David Paul Morris | Bloomberg | Getty Images
Robert Iger, chief executive officer of the Walt Disney Co., arrives for a morning session at the Allen & Co. Media and Technology Conference in Sun Valley, Idaho, U.S., on Thursday, July 12, 2018.
Disney isn’t launching its new streaming service until later this year, but investors are already learning the economic challenges of the business.
The media company said in a filing on Friday that its investment in Hulu was the primary contributor to a $580 million loss in equity investments in the fiscal year that ended Sept. 30. Additionally, Disney lost $469 million in its direct-to consumer-segment, largely from BAMtech, the streaming technology that powers ESPN+ and other over-the-top services.
That’s more than $1 billion associated with streaming, the area where CEO Bob Iger is focusing his attention. Disney will debut its Disney+ offering later in 2019 to better compete with Netflix and Amazon.
Losses in streaming will likely surge in the early days of the venture, as content and technology costs spike, said Rich Greenfield, an analyst at BTIG. Disney has also yet to assume control of another 30 percent of Hulu, part of its $71.3 billion deal for the majority of 21st Century Fox. If Disney were to acquire Comcast’s 30 percent stake in Hulu, that would further increase operating losses.
“Streaming requires a strong stomach for losses, especially as you are playing catch-up,” Greenfield said in an interview.

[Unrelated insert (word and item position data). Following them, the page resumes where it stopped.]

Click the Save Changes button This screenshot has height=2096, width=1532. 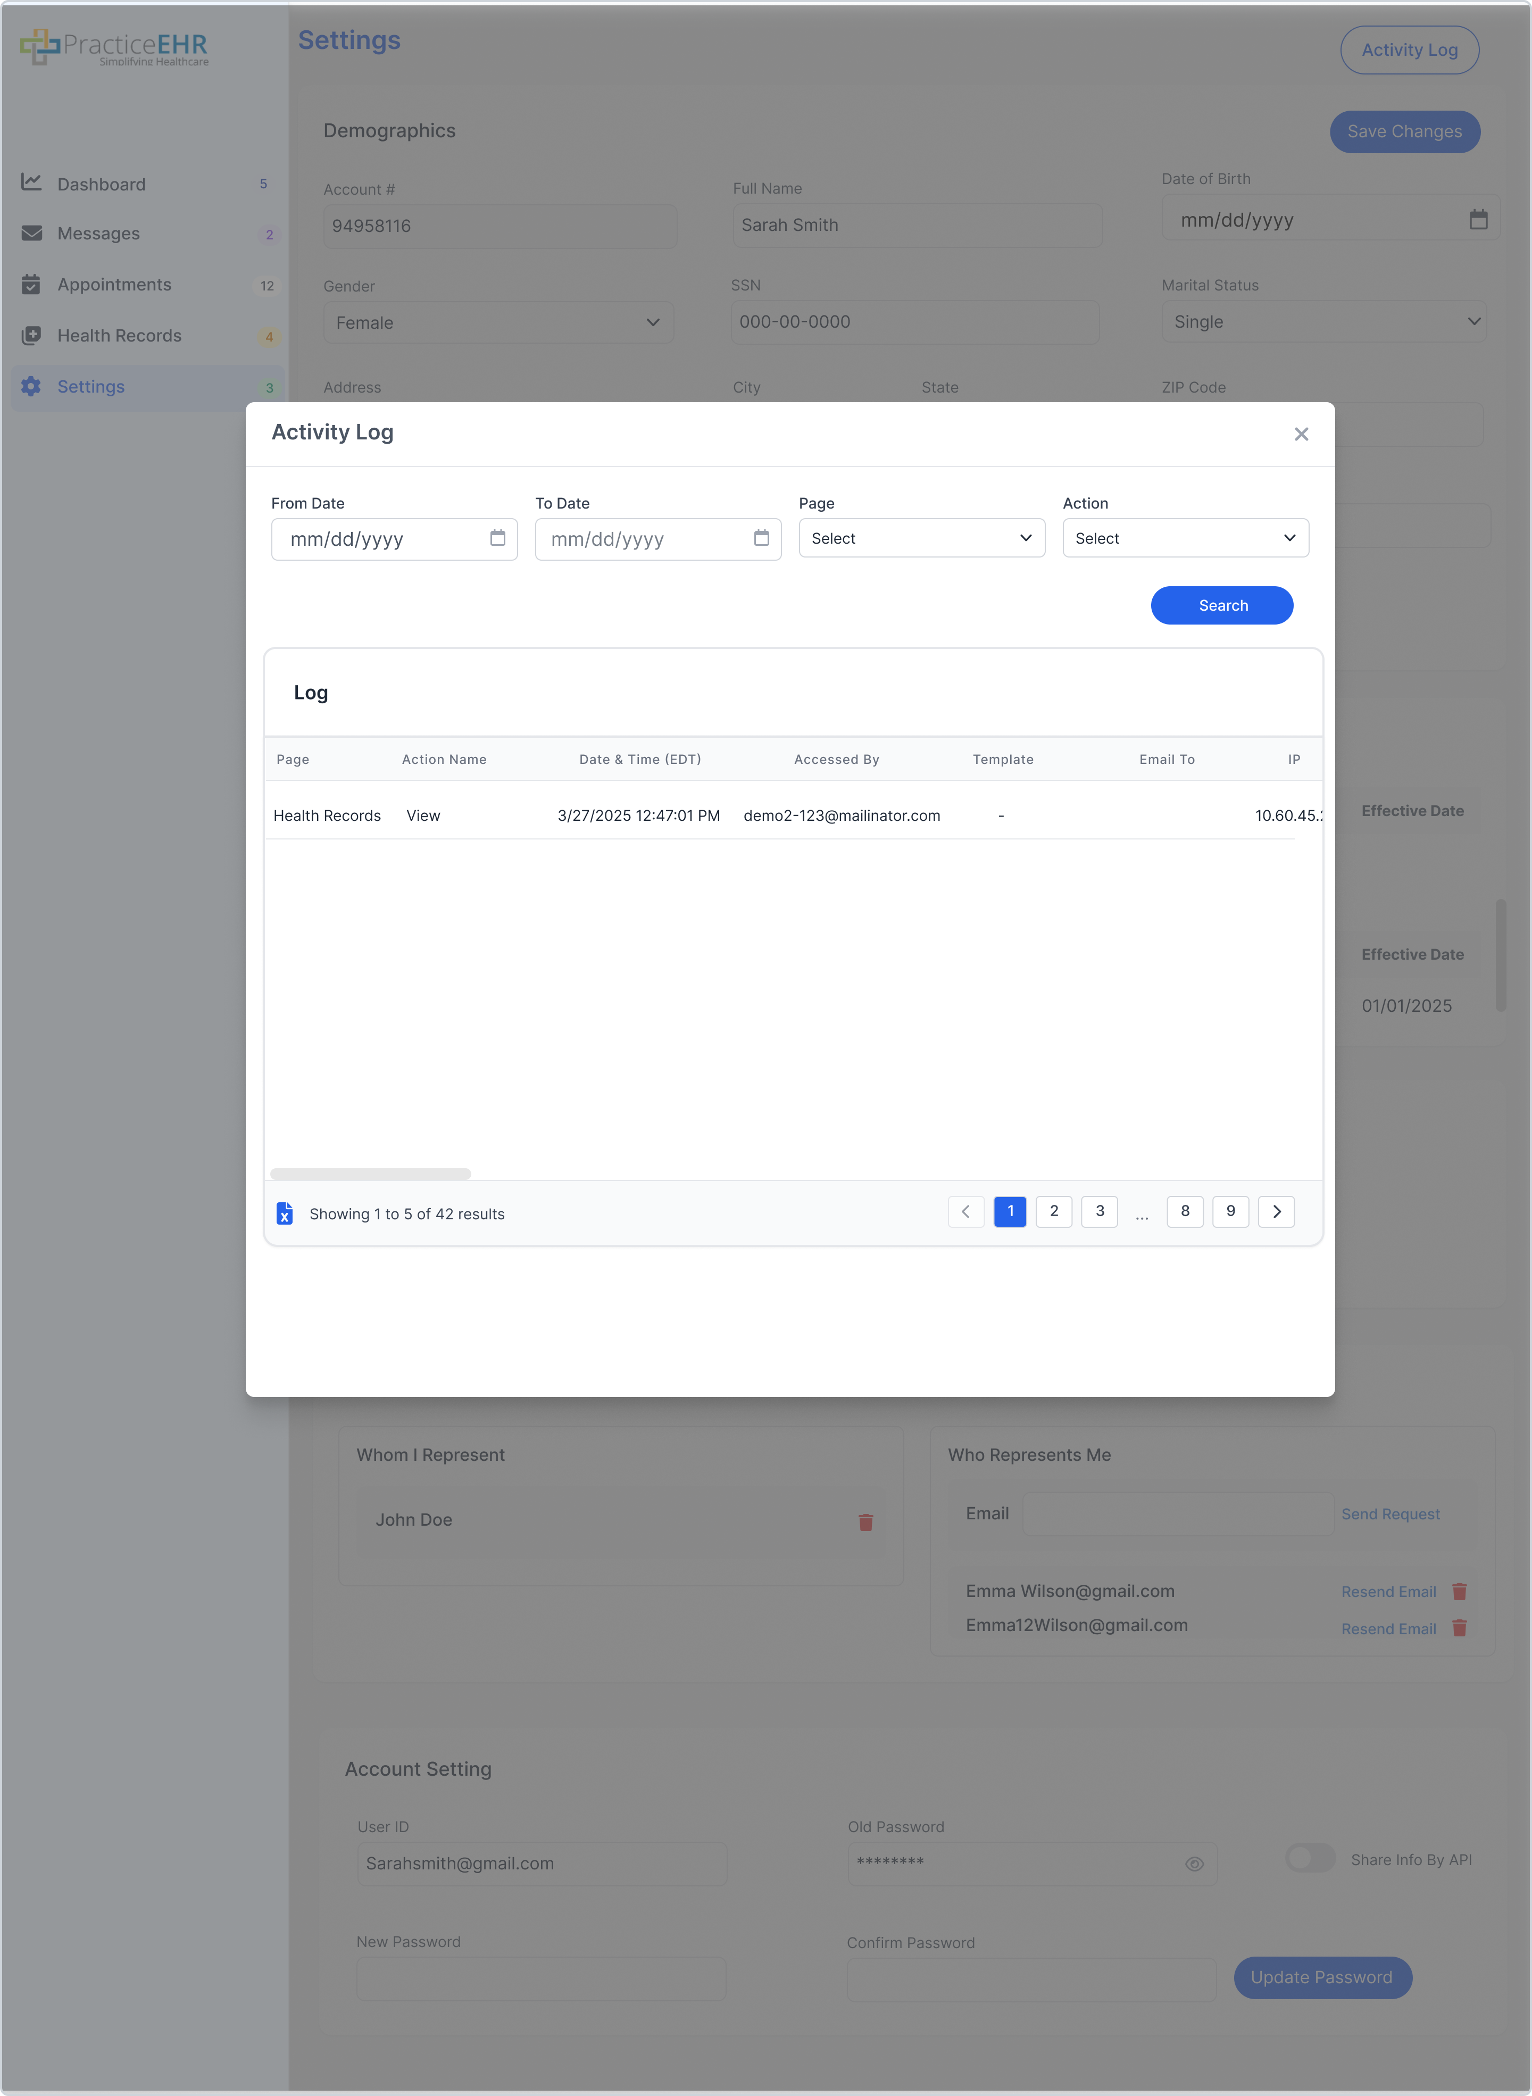tap(1404, 132)
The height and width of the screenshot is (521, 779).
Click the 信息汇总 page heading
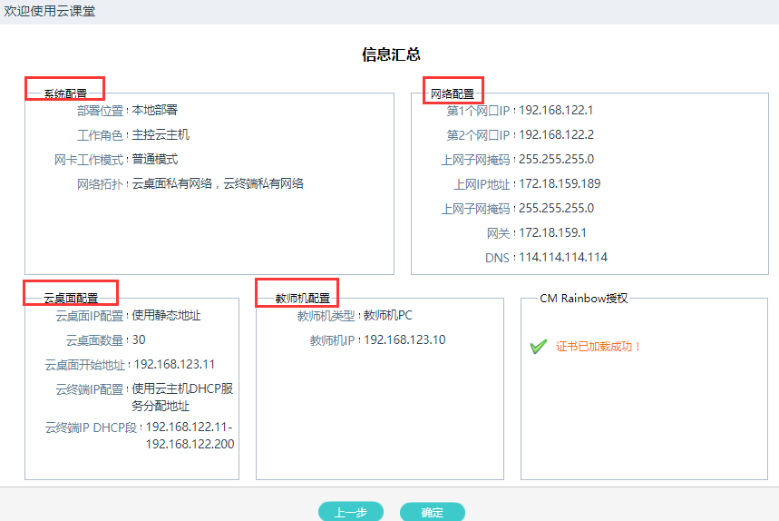[x=391, y=54]
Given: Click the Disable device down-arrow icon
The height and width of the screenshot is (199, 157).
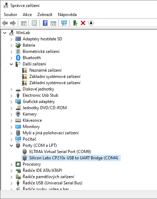Looking at the screenshot, I should tap(91, 23).
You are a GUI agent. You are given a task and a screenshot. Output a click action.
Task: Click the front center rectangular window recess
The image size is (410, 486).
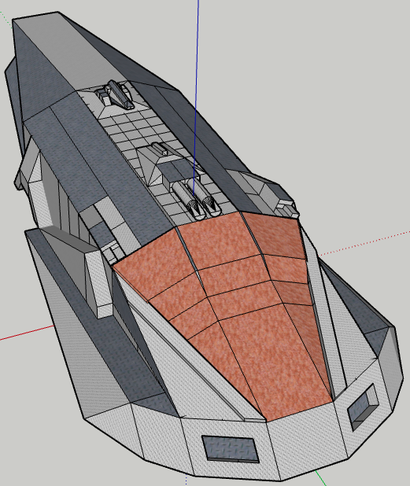pos(230,449)
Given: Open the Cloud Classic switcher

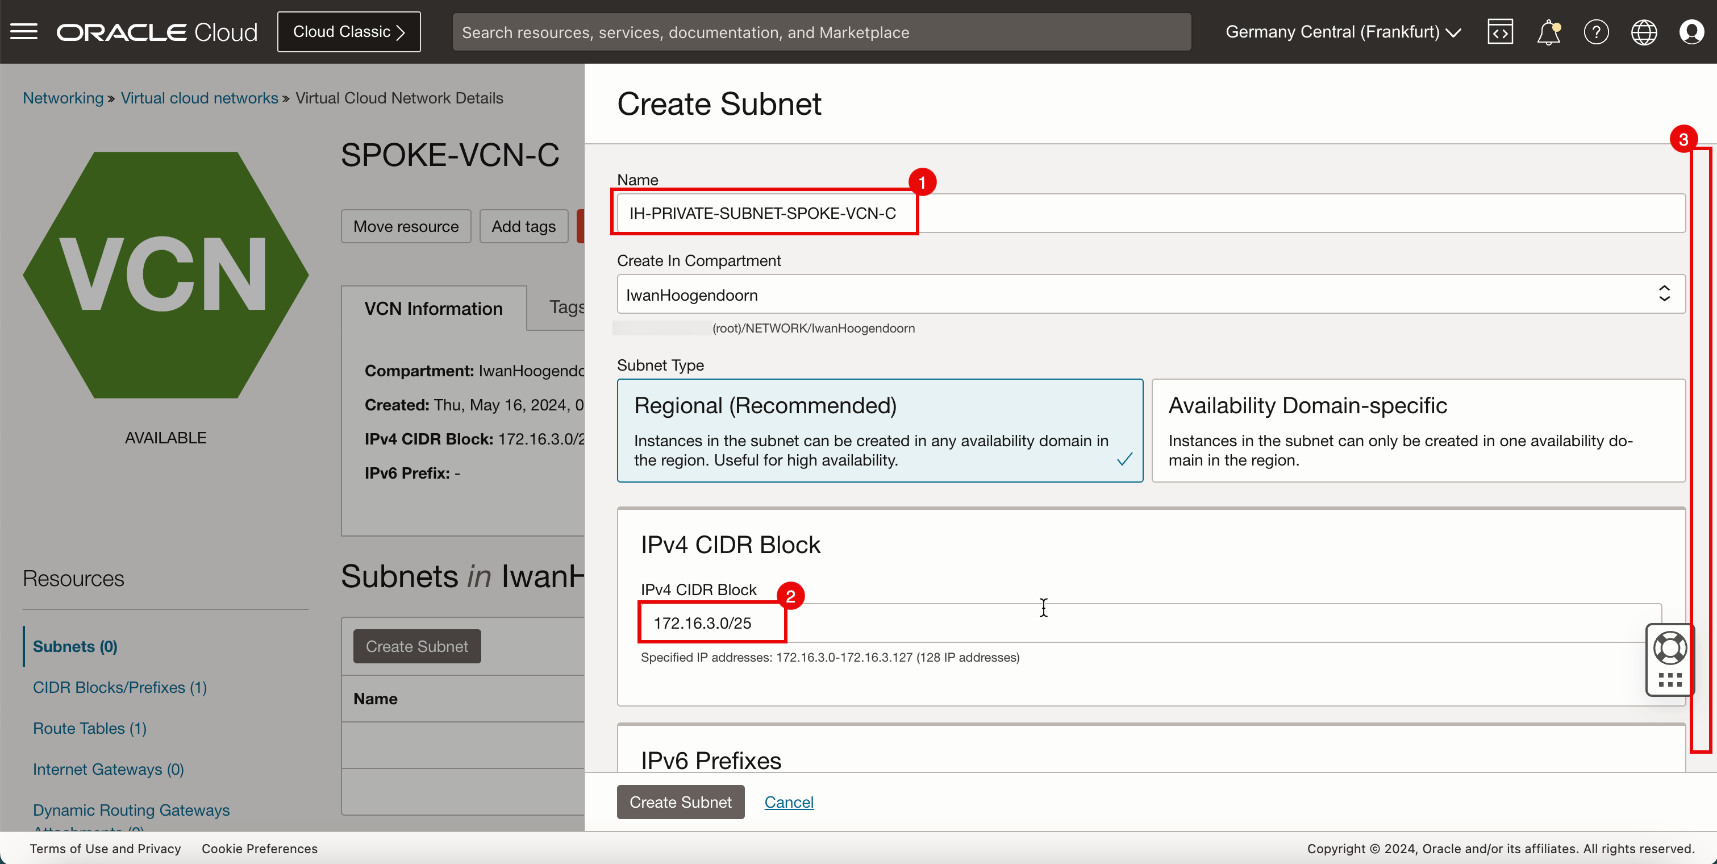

Disney is hoping that, over time, millions of paying customers will subscribe to Disney+ for its new original content and library of Disney movies and TV shows. Pricing hasn’t been disclosed. Netflix, which announced its quarterly earnings on Thursday, has 139 million global subscribers and just informed them that it’s raising prices by 13 percent to 18 percent.
Disney announced its acquisition of a majority stake in BAMtech (formerly owned by Major League Baseball) in 2017, so its report for 2018 is the first to show consolidated earnings results for the company.
Streaming is a hard place to make money, even for Netflix. While the company consistently posts positive operating income, it has burned cash for years, raising new debt and spending the revenue it generates on new content. Netflix could spend well over $10 billion for movies and shows in 2019, according to some analyst estimates.
Disney’s media networks, which include ESPN, ABC, Disney Channel and others, brought in $7.3 billion in operating income for 2018. Investors will be paying close attention to that number as streaming becomes a bigger focus and consumers are given another lower-cost entertainment option in the move away from traditional cable.
“I think Wall Street is at least accepting of the fact that we’re doing this, that it’s the most important thing we’re doing,” Iger told Barron’s in an interview published earlier this month. “And while I won’t say they’re cheering us on, they’re definitely giving us the room to prove that we can do it.”
Disclosure: Comcast is the parent company of NBCUniversal and CNBC.